» **What is being asked**
Transcribe the following records in full, exactly as shown.

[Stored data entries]
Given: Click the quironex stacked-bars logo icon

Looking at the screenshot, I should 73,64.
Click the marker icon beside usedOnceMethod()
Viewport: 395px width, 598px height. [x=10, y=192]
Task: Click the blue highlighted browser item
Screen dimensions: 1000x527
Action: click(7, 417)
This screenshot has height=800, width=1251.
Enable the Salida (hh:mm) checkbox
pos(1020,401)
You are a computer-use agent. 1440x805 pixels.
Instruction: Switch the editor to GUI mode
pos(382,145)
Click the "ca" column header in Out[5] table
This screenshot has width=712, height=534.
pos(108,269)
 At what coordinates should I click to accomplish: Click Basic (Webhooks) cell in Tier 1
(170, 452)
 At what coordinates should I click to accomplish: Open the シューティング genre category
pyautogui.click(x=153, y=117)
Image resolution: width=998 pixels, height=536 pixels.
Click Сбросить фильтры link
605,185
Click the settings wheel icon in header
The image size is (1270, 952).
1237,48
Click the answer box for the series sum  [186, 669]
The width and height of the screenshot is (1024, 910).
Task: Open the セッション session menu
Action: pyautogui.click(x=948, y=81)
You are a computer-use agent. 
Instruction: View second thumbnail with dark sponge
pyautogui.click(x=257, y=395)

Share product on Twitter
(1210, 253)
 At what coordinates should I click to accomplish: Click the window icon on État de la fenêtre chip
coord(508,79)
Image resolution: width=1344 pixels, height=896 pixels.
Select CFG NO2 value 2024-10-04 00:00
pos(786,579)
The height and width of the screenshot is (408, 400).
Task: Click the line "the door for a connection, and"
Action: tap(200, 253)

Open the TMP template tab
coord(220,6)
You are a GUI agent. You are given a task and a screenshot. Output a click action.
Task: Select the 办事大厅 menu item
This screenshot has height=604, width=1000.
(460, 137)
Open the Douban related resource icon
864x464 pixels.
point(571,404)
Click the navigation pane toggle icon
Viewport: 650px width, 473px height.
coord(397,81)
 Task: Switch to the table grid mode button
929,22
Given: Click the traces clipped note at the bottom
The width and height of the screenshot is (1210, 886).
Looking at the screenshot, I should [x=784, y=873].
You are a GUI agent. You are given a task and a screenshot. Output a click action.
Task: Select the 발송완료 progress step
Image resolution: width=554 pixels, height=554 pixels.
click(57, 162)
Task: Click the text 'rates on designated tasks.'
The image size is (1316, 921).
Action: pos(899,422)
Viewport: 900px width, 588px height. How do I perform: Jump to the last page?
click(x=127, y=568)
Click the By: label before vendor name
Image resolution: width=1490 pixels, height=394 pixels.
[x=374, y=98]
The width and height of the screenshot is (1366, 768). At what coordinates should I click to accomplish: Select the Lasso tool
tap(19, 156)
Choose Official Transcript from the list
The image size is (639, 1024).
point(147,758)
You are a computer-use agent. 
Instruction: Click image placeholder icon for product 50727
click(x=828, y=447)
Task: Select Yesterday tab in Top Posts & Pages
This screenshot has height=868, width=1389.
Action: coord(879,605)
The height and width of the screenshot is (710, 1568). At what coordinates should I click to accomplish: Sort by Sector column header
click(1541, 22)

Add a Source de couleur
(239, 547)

» **Answer to this exercise**
Given: Click the quironex stacked-bars logo icon

Looking at the screenshot, I should 73,64.
Click the marker icon beside usedOnceMethod()
Viewport: 395px width, 598px height. [x=10, y=192]
Task: Click the blue highlighted browser item
Screen dimensions: 1000x527
Action: click(7, 417)
This screenshot has height=800, width=1251.
Enable the Salida (hh:mm) checkbox
pos(1020,401)
You are a computer-use agent. 1440x805 pixels.
Instruction: Switch the editor to GUI mode
pos(382,145)
Click the "ca" column header in Out[5] table
This screenshot has width=712, height=534.
pos(108,269)
 At what coordinates should I click to accomplish: Click Basic (Webhooks) cell in Tier 1
(170, 452)
 At what coordinates should I click to accomplish: Open the シューティング genre category
pyautogui.click(x=153, y=117)
Image resolution: width=998 pixels, height=536 pixels.
Click Сбросить фильтры link
605,185
Click the settings wheel icon in header
The image size is (1270, 952).
1237,48
Click the answer box for the series sum  [186, 669]
The width and height of the screenshot is (1024, 910).
Task: Open the セッション session menu
Action: pyautogui.click(x=948, y=81)
You are a computer-use agent. 
Instruction: View second thumbnail with dark sponge
pyautogui.click(x=257, y=395)

Share product on Twitter
(1210, 253)
 At what coordinates should I click to accomplish: Click the window icon on État de la fenêtre chip
coord(508,79)
Image resolution: width=1344 pixels, height=896 pixels.
Select CFG NO2 value 2024-10-04 00:00
pos(786,579)
The height and width of the screenshot is (408, 400).
Task: Click the line "the door for a connection, and"
Action: tap(200, 253)

Open the TMP template tab
coord(220,6)
You are a GUI agent. You are given a task and a screenshot. Output a click action.
Task: Select the 办事大厅 menu item
This screenshot has height=604, width=1000.
(460, 137)
Open the Douban related resource icon
864x464 pixels.
point(571,404)
Click the navigation pane toggle icon
Viewport: 650px width, 473px height.
coord(397,81)
 Task: Switch to the table grid mode button
929,22
Given: Click the traces clipped note at the bottom
The width and height of the screenshot is (1210, 886).
Looking at the screenshot, I should [x=784, y=873].
You are a GUI agent. You are given a task and a screenshot. Output a click action.
Task: Select the 발송완료 progress step
Image resolution: width=554 pixels, height=554 pixels.
click(57, 162)
Task: Click the text 'rates on designated tasks.'
The image size is (1316, 921).
Action: pos(899,422)
Viewport: 900px width, 588px height. How do I perform: Jump to the last page?
click(x=127, y=568)
Click the By: label before vendor name
Image resolution: width=1490 pixels, height=394 pixels.
[x=374, y=98]
The width and height of the screenshot is (1366, 768). At what coordinates should I click to accomplish: Select the Lasso tool
tap(19, 156)
Choose Official Transcript from the list
The image size is (639, 1024).
point(147,758)
You are a computer-use agent. 
Instruction: Click image placeholder icon for product 50727
click(x=828, y=447)
Task: Select Yesterday tab in Top Posts & Pages
This screenshot has height=868, width=1389.
Action: coord(879,605)
The height and width of the screenshot is (710, 1568). At what coordinates should I click to accomplish: Sort by Sector column header
click(1541, 22)

Add a Source de couleur
(239, 547)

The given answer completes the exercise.